### [Instructions for the task]
Given the material below, output exactly the lines from the line with "You are a computer-use" to the line with "Instruction: Click the", both ends included, and no other lines.
START Provided information
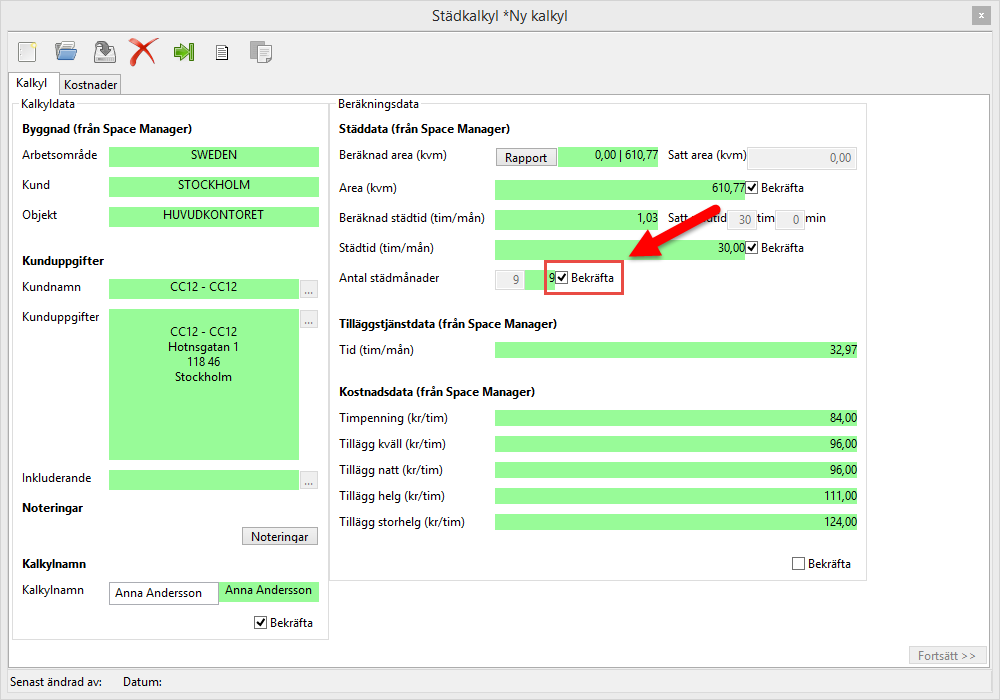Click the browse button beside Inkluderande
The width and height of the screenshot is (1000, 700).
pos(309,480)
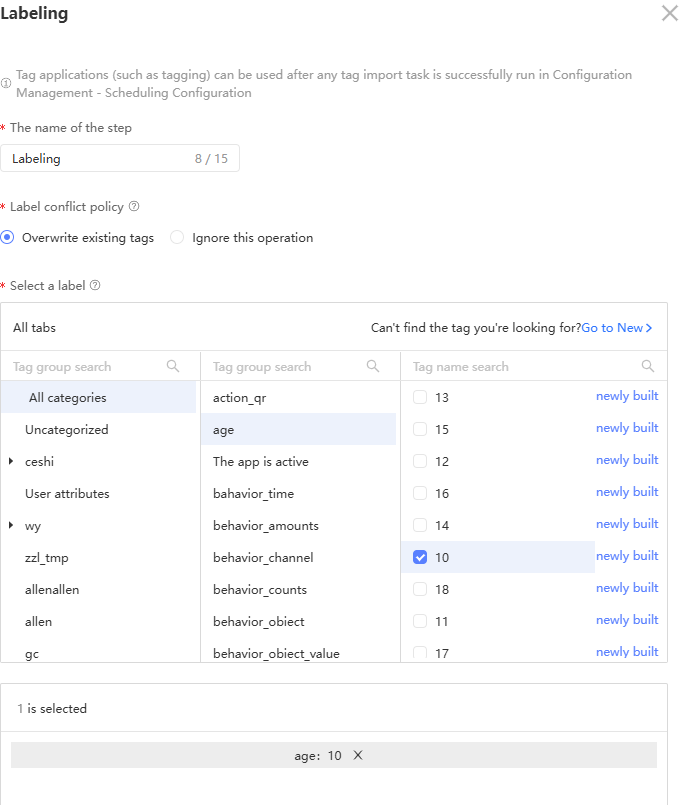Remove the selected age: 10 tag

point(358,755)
END Provided information
START Provided information
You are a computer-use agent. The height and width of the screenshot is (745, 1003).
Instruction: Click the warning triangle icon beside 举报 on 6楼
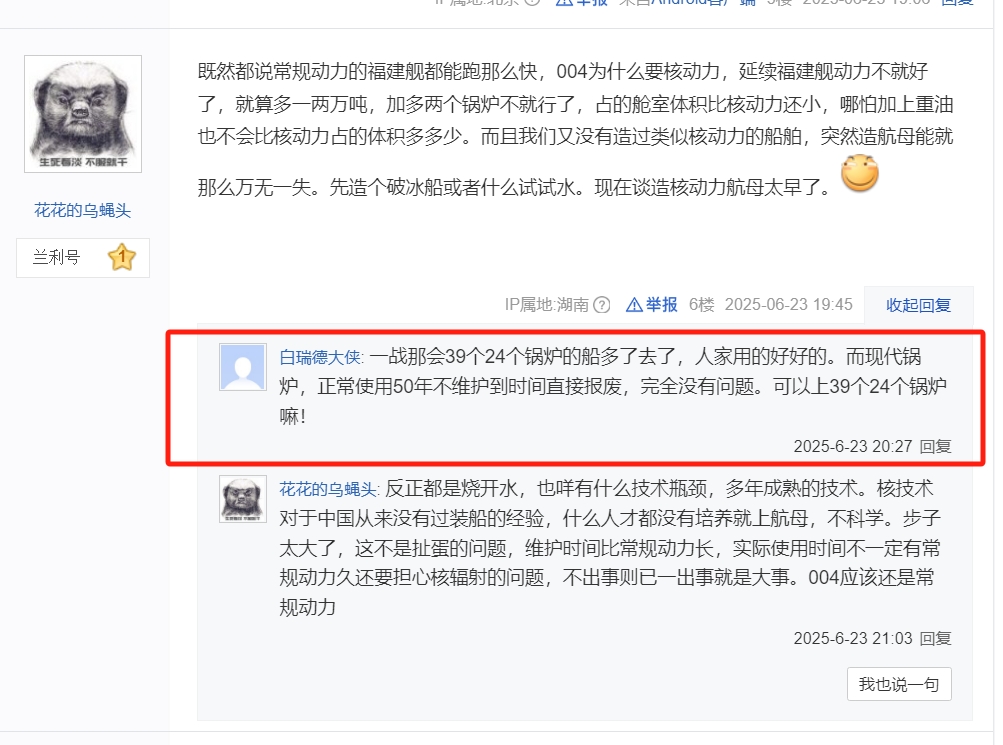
END Provided information
### [Result of this task]
You are a computer-use agent. The height and width of the screenshot is (745, 1003).
Instruction: Click the warning triangle icon beside 举报 on 6楼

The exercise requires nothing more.